[EXTRACTED TEXT — start]

Inserting encounters and adventures of this type into the campaign structure quickly begins to fill the campaign time line out. In other words, make sure that the characters have had the chance to find out what they need to know to make valid choices at the critical points in the campaign.

5. Explanations

It's also necessary to explain any key concepts and assumptions of the campaign, and better yet, to demonstrate them. You have to sketch in plot lines that clarify those parts of the background that you obscured, reveals that which was hidden, exposes any lies, and so on.

In the case of the elves/drow example, for example, it's necessary to make sure that the party knows something pretty devastating happened to the gods a century or so prior to the campaign starting, and that the relationship between the gods and their worshippers - and its implications - be explained to the party. It's tempting to dump this into one or two big scenarios, with lots of exposition, but it's far better if you can divide it up into smaller pieces that are more easily absorbed.

[EXTRACTED TEXT — finish]
[SUPPLIED INFORMATION — start]

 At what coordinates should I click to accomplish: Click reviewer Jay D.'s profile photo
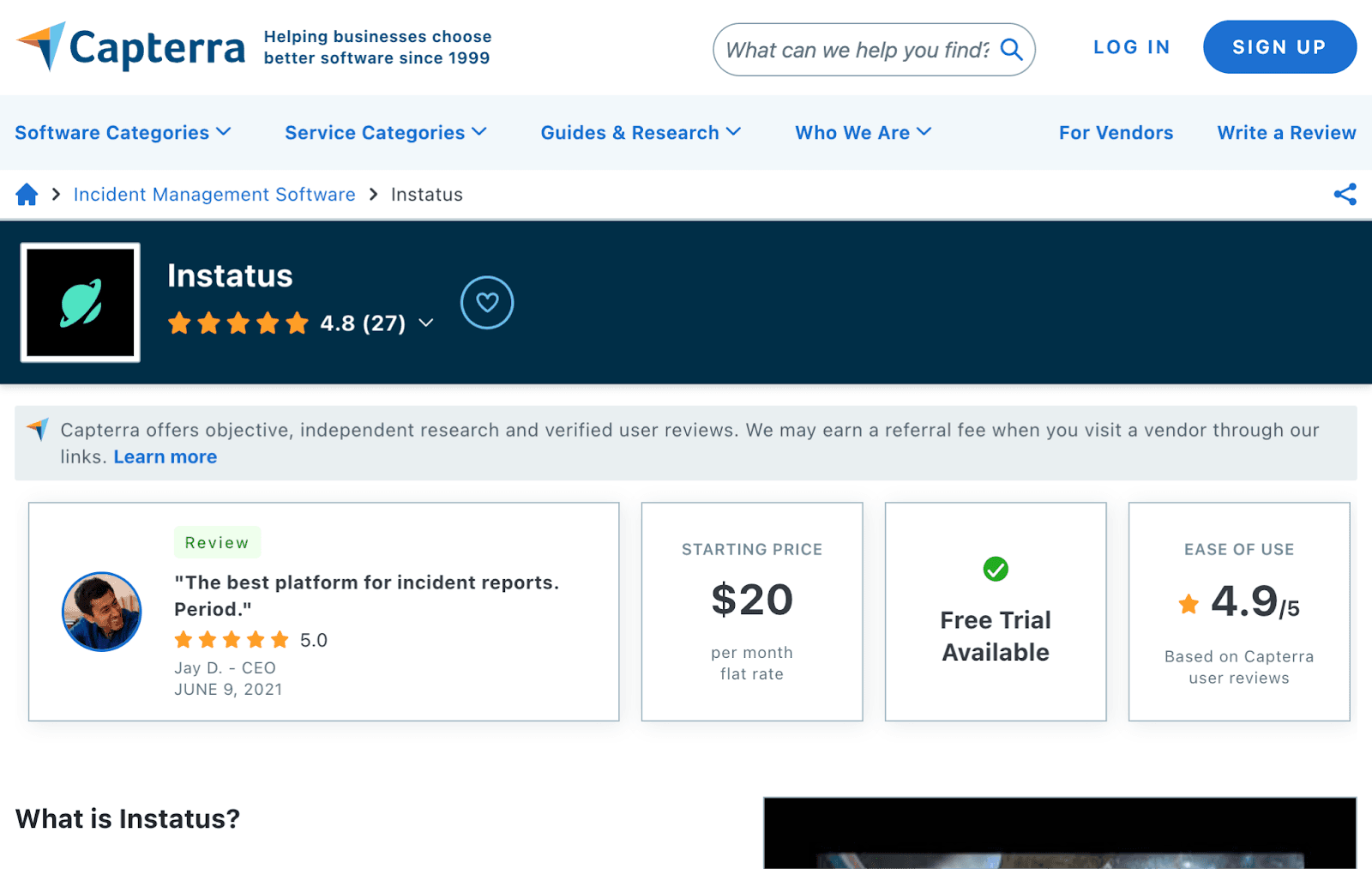click(102, 612)
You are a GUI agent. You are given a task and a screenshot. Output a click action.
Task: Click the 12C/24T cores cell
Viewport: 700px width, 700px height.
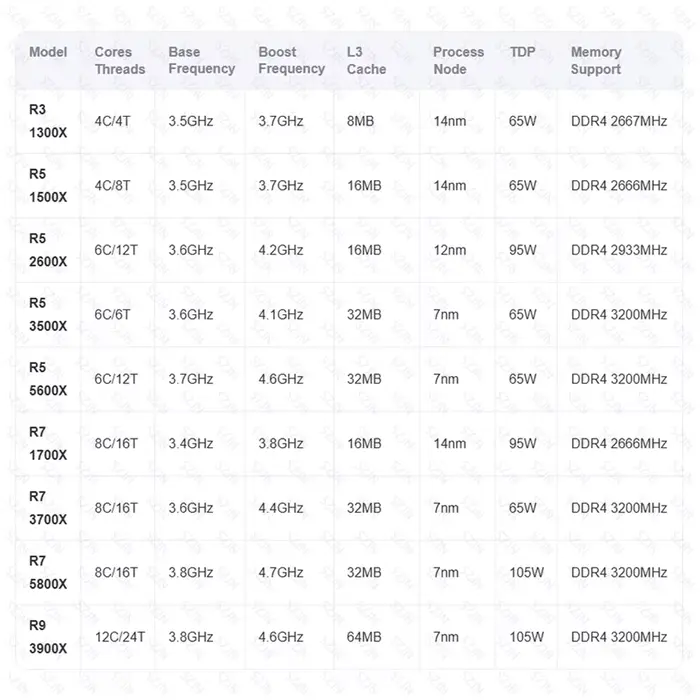click(120, 637)
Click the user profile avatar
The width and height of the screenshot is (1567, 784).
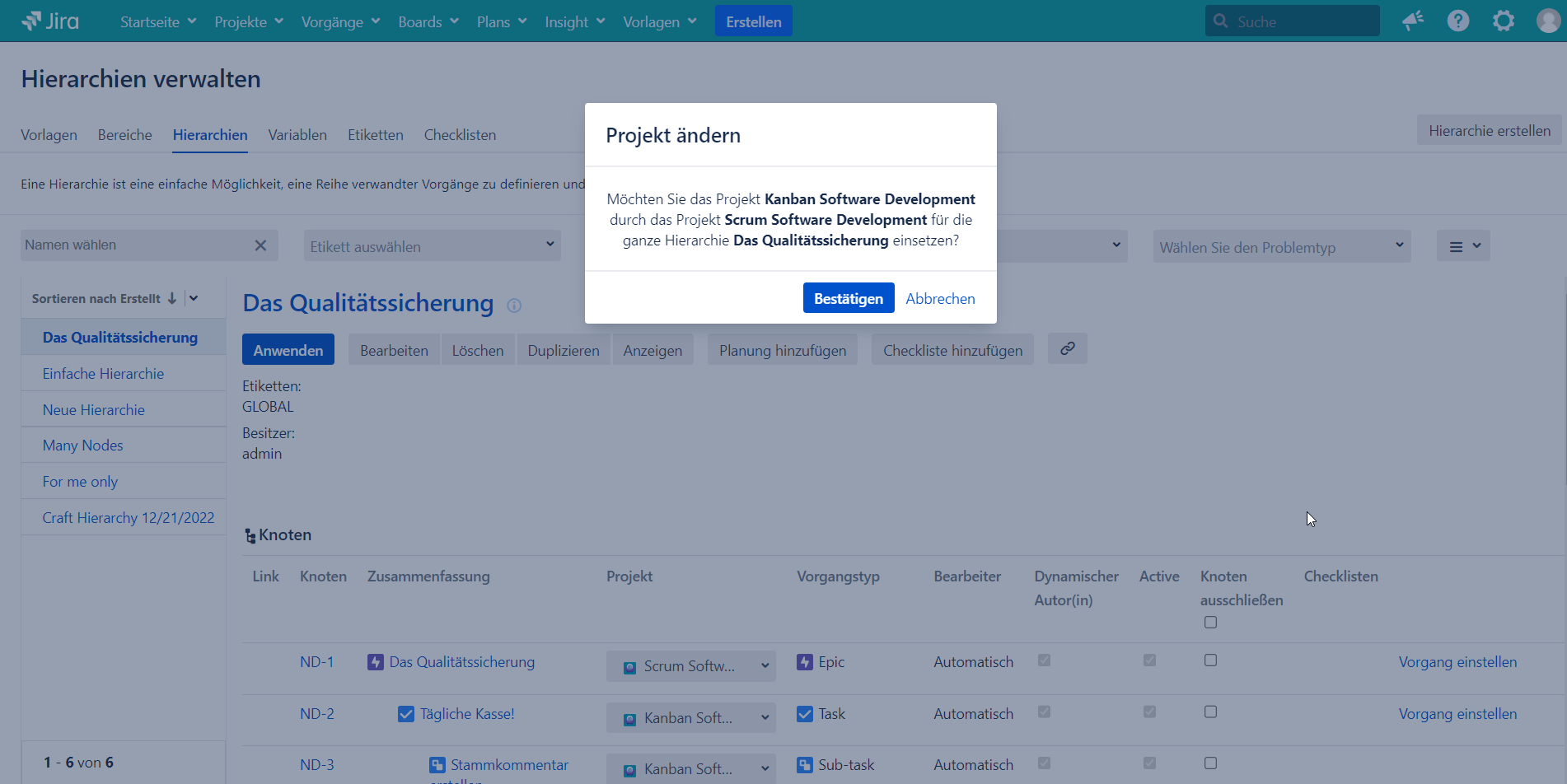pos(1547,21)
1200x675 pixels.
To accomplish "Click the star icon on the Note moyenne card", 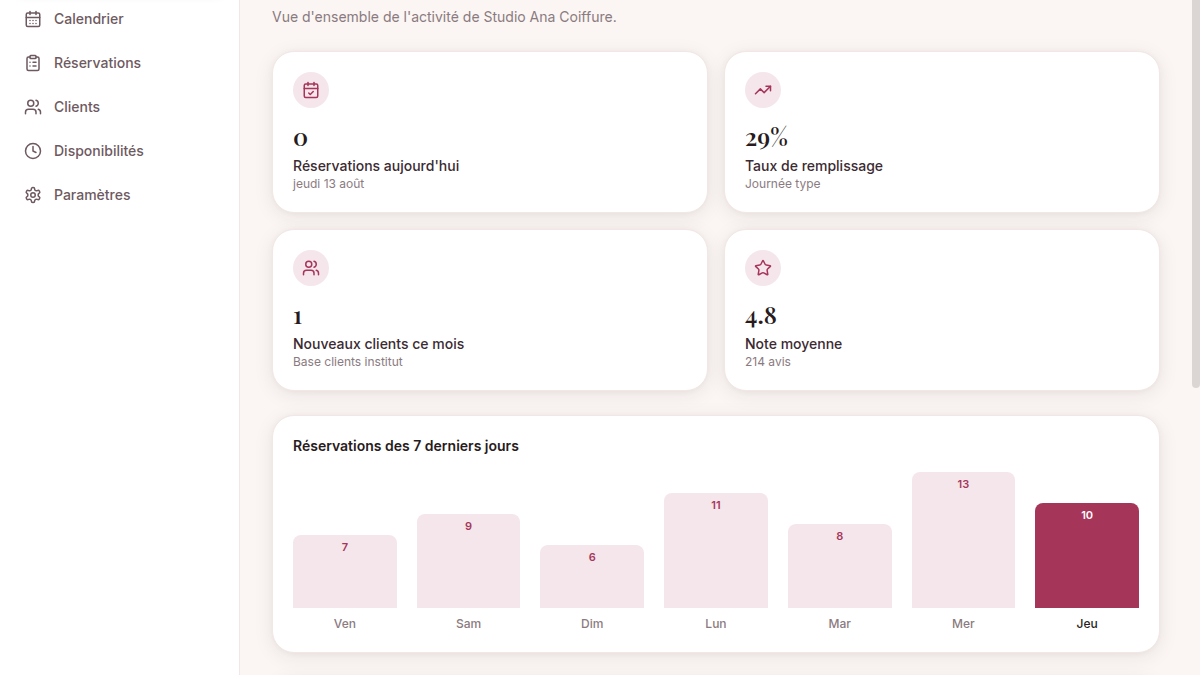I will pos(763,268).
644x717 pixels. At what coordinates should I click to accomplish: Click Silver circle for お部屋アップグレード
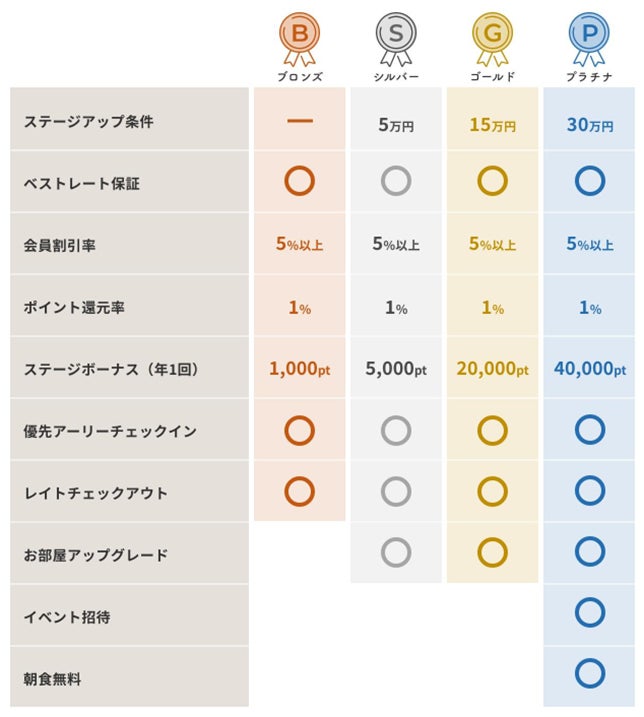pyautogui.click(x=396, y=552)
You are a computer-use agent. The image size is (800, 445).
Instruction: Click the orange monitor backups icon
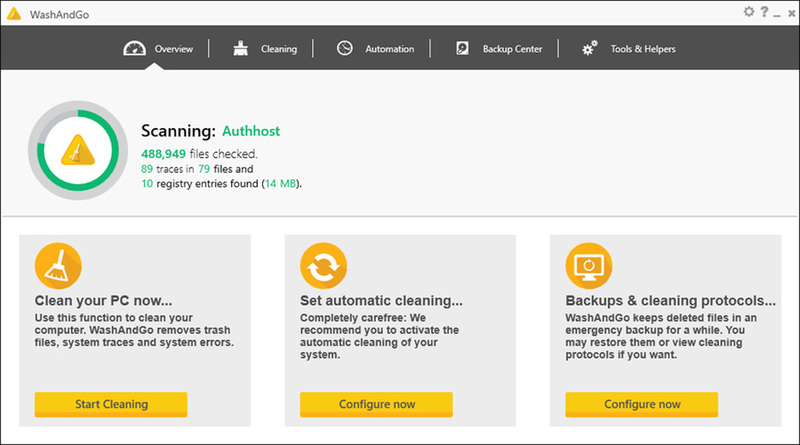pos(589,266)
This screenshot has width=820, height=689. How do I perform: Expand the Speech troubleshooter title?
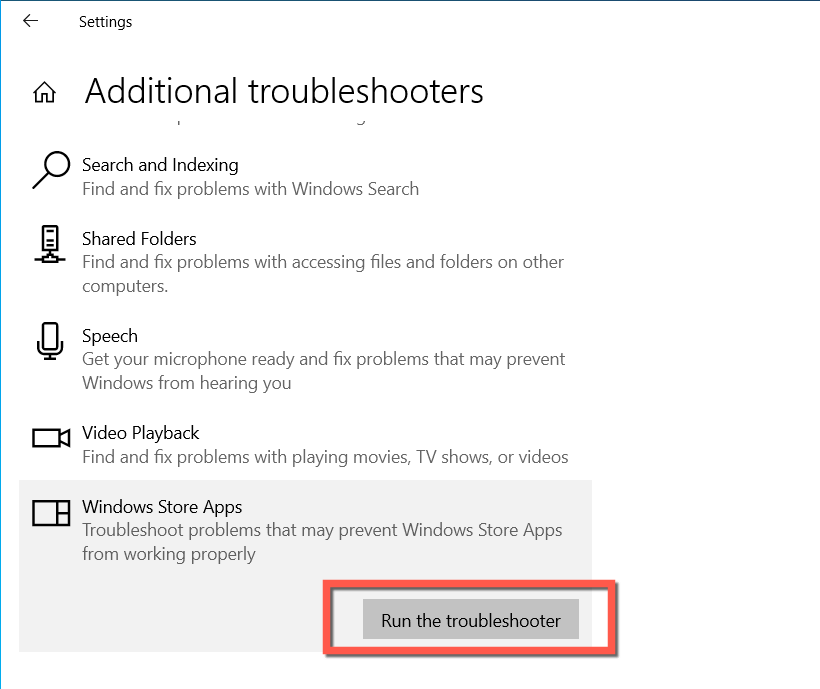[x=110, y=336]
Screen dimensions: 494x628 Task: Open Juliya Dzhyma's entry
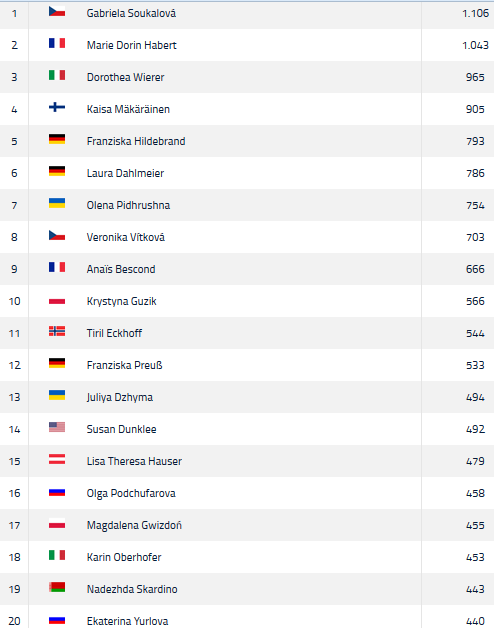[x=119, y=397]
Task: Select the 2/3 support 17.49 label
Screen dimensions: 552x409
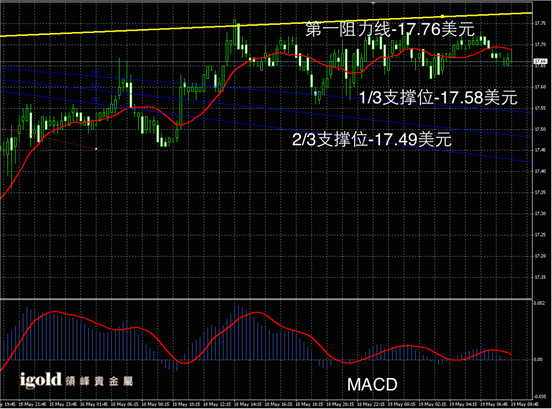Action: click(372, 139)
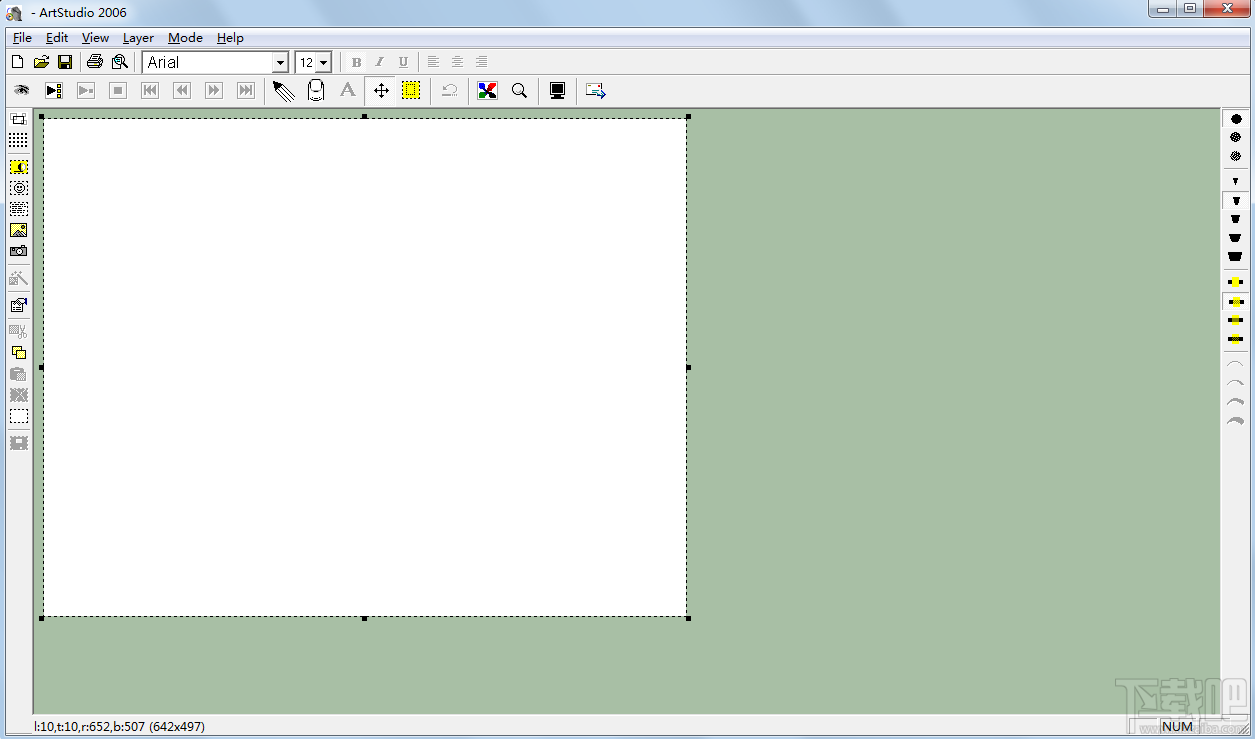This screenshot has height=739, width=1255.
Task: Expand the font size 12 dropdown
Action: (324, 62)
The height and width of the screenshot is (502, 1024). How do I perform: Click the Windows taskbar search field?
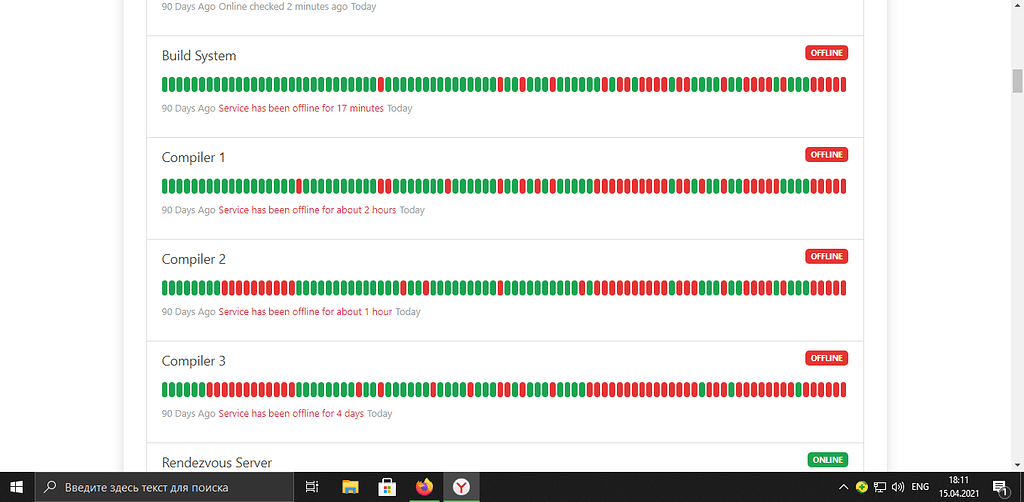tap(165, 487)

[SUPPLIED INFORMATION — finish]

DIRECTIONS:
1) Answer these questions using the text on campaign planning:
(a) What is the heading of section 5?
(b) At the critical points in the campaign, what kind of choices should the characters be able to make?
(c) In the elves/drow example, about how long before the campaign starts did something devastating happen to the gods?
2) Transcribe the text on campaign planning word for word, starting with "It's also necessary" and going on through "lies, and so on.".
3) Write the next part of the text on campaign planning, picking up after its final sentence.
The lines are separate material and have no connection to the text on campaign planning.

RESPONSES TO THE EXERCISE:
1)
(a) Explanations
(b) Valid choices
(c) A century or so

2)
It's also necessary to explain any key concepts and assumptions of the campaign, and better yet, to demonstrate them. You have to sketch in plot lines that clarify those parts of the background that you obscured, reveals that which was hidden, exposes any lies, and so on.

3)
When designing the campaign, it's perfectly acceptable to tell the players something that is "commonly believed" (but completely false), to tell them that the educated believe something else (that completely misinterprets the truth), and to present a scenario that exposes the flaws in these world-views. That then leads to another scenario where the discrepancies are explained - and the second doesn't have to immediately follow the first (or vice versa).

Some of these scenario elements can be incorporated into the "Ground Rules" scenarios, others can be saved for the Transformation scenarios, and some will have to be left to stand alone. The only rule of thumb is that the characters deserve to understand the reasons things happen the way they do. If you don't offer explanations, there will come a time when they give up trying to understand the world, and stop interacting with it, and the campaign will start dying.

6. Cataclysms

There's no such thing as an epic adventure without cataclysms, disasters, calamities, setbacks, reversals, and other grim situations. These can be triggers for some of the scenarios, outcomes of some of the scenarios, and other epic conclusions. As a rule of thumb, I like to have one every year to year-and-a-half of adventuring. These are the major staging points of the campaign, the end of one volume and the start of the next (to take an analogy from the world of fantasy novels).

In the drow/elves campaign world, for example, there were 5 "cataclysm" scenarios.

* The first one ended with the revelation that only 9 gods had survived the events of the background.

* The second told of a desperate race to get elvish relief for a city besieged by orcs in a winter campaign.

* The third dealt with the rescue of the elven Prince who had been captured by drow, and ended with the players redefining the balance of magic, religious power, and human vs. non-human civilization, while choosing a tenth god to complete the pantheon.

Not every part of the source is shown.